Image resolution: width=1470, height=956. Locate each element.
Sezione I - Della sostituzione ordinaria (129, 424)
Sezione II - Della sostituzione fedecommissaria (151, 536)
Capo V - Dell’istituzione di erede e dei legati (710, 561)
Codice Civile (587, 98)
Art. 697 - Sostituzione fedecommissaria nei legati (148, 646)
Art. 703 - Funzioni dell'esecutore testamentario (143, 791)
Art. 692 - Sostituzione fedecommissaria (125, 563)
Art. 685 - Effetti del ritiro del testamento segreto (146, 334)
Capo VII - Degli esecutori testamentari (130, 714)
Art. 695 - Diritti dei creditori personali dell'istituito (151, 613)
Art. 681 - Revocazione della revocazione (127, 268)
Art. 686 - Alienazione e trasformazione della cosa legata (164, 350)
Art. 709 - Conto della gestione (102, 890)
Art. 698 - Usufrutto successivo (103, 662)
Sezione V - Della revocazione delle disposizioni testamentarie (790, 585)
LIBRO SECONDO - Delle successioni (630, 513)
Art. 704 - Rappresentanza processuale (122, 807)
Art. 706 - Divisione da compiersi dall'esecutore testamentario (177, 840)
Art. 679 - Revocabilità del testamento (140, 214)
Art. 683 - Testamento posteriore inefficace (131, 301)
####################
▸ Instructions to follow: Your answer should be a single number: the count of lines above with the word "fedecommissaria".

▸ Reply to the task: 3